◆ Selected extract ◆
[START]
Your first EUE... gratz (ealry Unit End btw) Unfortunately this happens sometimes. I don't know the specifics of the "exception thrown" error, but EUE's occcur if you have an unstable overclock on hardware, your hardware is overheating, or there is an error in the setup of your client.
> Run: exception thrown during GuardedRun This means there has been an error during the work unit. This does happen, some units are (unknowingly) doomed from the start, or it may be a hardware problem > Folding@home Core Shutdown: UNSTABLE_MACHINE This is, rather broadly, the type of error. > + Results successfully sent > [19:53:50] Thank you for your contribution to Folding@Home. This means the work done has been successfully returned to Stanford. You will get the partial points for the work completed. Keep an eye on these errors, if you get several, then you may have a hardware fault - poor cooling, over-ambitious overclocking, just a rogue card. There is a third-party application called Fahwatch, which will look at your logs and alert you to problems. Worth having for the peace of mind.
AHA!!! i've been looking for someone else with this error for a while Code: [14:04:29] Completed 20% [14:09:25] Completed 21% [14:14:21] Completed 22% [14:19:16] Completed 23% [14:24:08] Completed 24% [14:29:13] Completed 25% [14:34:09] Completed 26% [14:35:53] + Working... [14:39:08] Completed 27% [14:44:06] Completed 28% [14:49:05] Completed 29% [14:54:06] Completed 30% [14:59:01] Completed 31% [15:03:59] Completed 32% [15:08:56] Completed 33% [15:13:51] Completed 34% [15:18:51] Completed 35% [15:23:47] Completed 36% [15:27:39] SEH code: 3221225477 [15:27:39] Run: exception thrown during GuardedRun [15:27:39] Run: exception thrown in GuardedRun -- Gromacs cannot continue further. [15:27:39] Going to send back what have done -- stepsTotalG=8000000 [15:27:39] Work fraction=0.3675 steps=8000000. [15:27:43] logfile size=173128 infoLength=173128 edr=0 trr=23 [15:27:43] - Writing 173664 bytes of core data to disk... [15:27:43] Done: 173152 -> 5491 (compressed to 3.1 percent) [15:27:43] ... Done. [15:27:43] [15:27:43] Folding@home Core Shutdown: UNSTABLE_MACHINE [15:27:47] CoreStatus = 7A (122) [15:27:47] Sending work to server [15:27:47] Project: 5911 (Run 5, Clone 89, Gen 1) I'm getting the same guarded run failure. every other EUE i've seen hasnt contained this... I can only think its happening to me with the 185 drivers... thing is i'm getting through some wu's ok but others are EUEing out. so it takes a while to test and be sure. @ Votick what hardware are you using & what drivers?
[END]
◆ Tasks for this exercise ◆
1. Rewrite the paragraph of the Folding@home thread that begins "Your first EUE" as a short list that keeps its main facts.
2. Copy word for word the part of the Folding@home thread starting with "Your first EUE..." and going on through "of your client.".
Use only the Folding@home thread as your source.

◆ Source excerpt ◆
[START]
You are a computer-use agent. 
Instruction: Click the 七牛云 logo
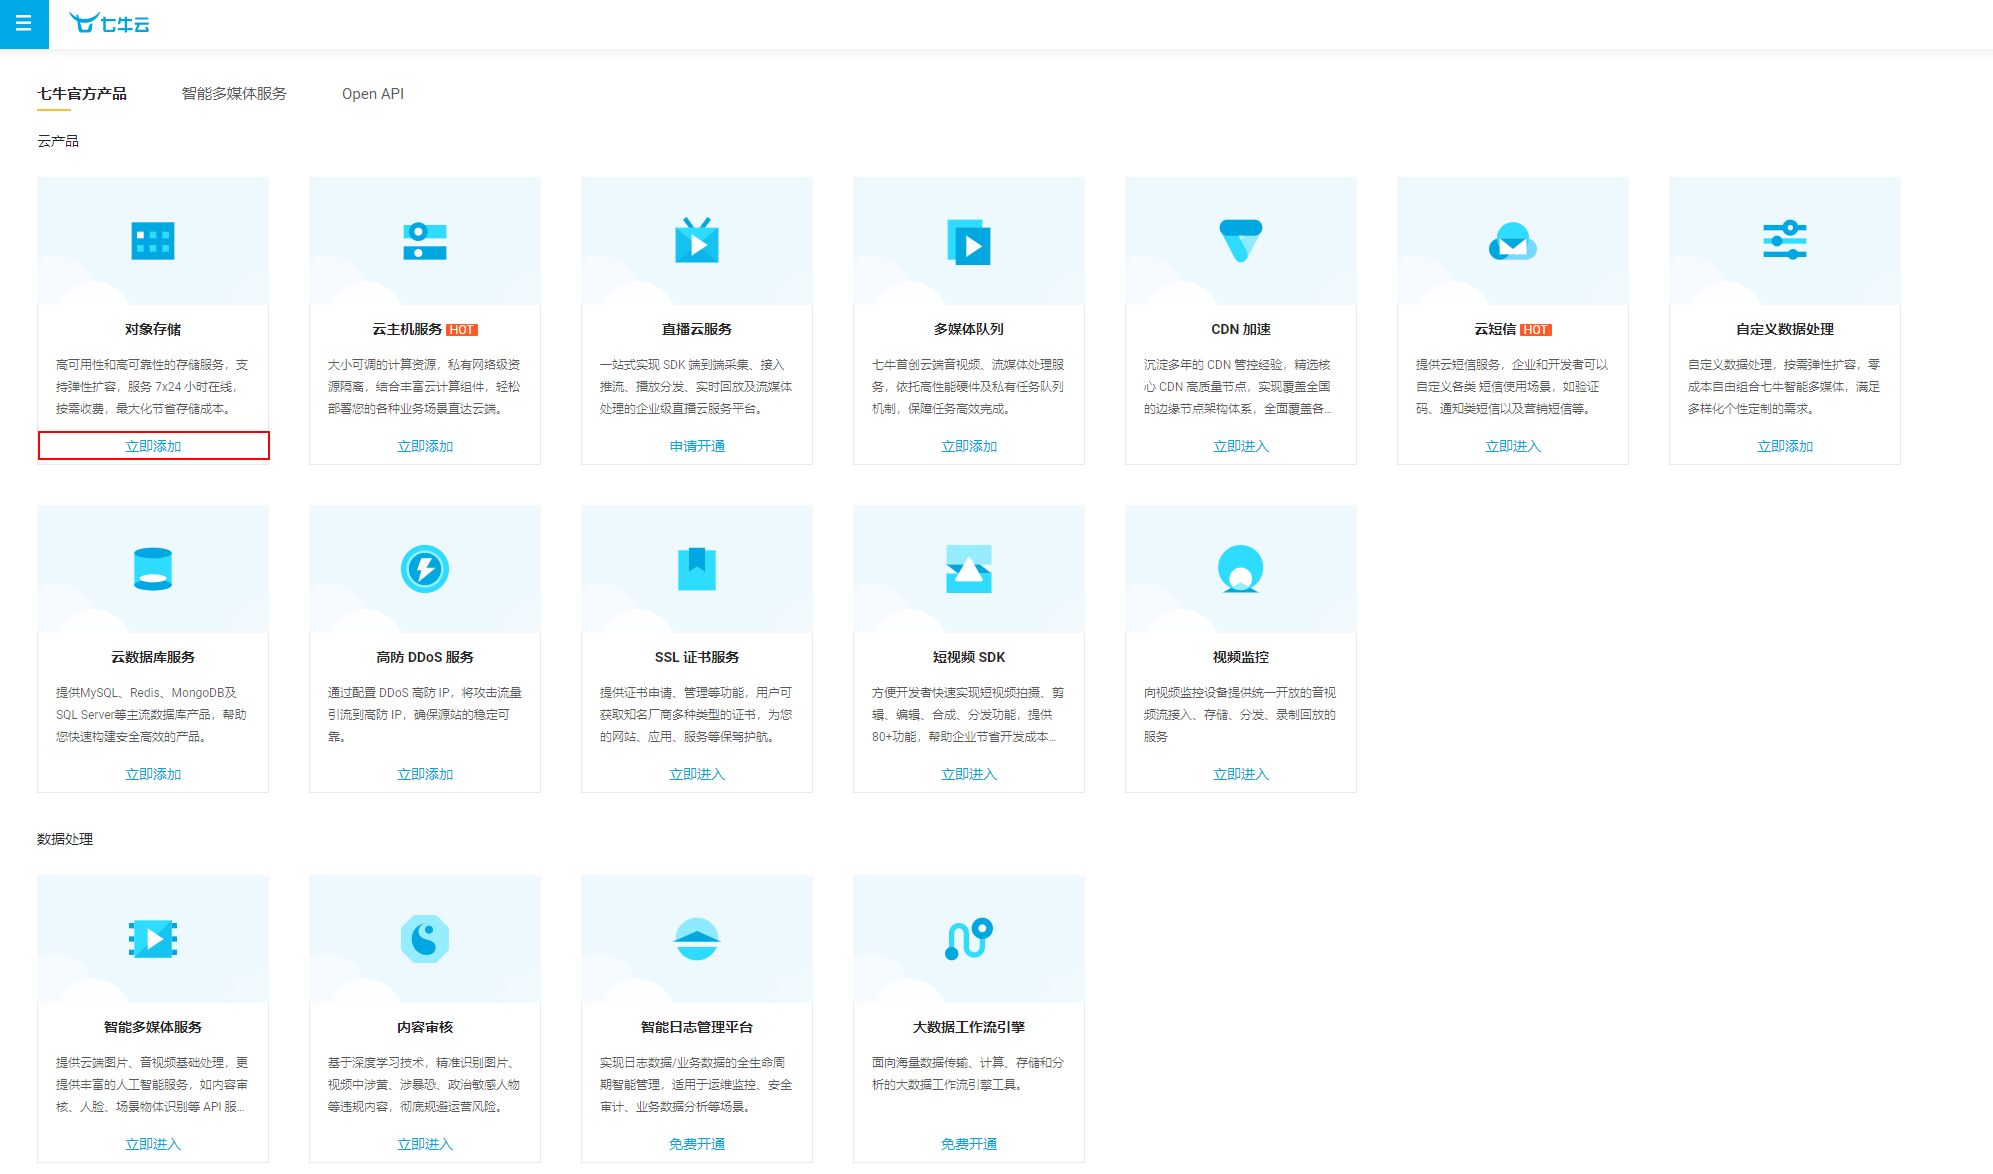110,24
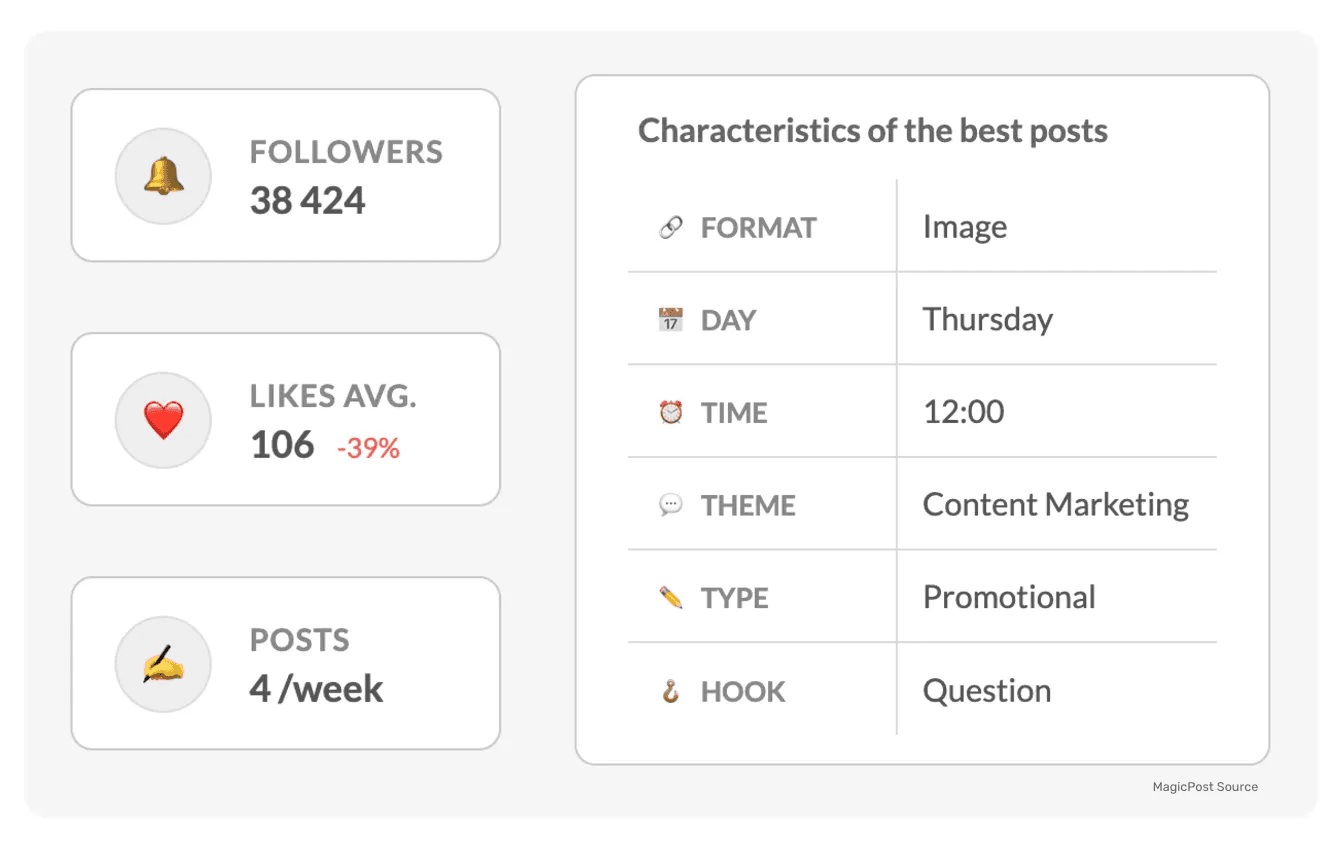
[END]
◆ Results ◆
1.
- This is a first EUE (early Unit End), and these happen sometimes.
- The writer doesn't know the specifics of the "exception thrown" error.
- EUEs occur when a hardware overclock is unstable.
- They also occur when hardware is overheating.
- A third cause is an error in the client's setup.

2.
Your first EUE... gratz (ealry Unit End btw) Unfortunately this happens sometimes. I don't know the specifics of the "exception thrown" error, but EUE's occcur if you have an unstable overclock on hardware, your hardware is overheating, or there is an error in the setup of your client.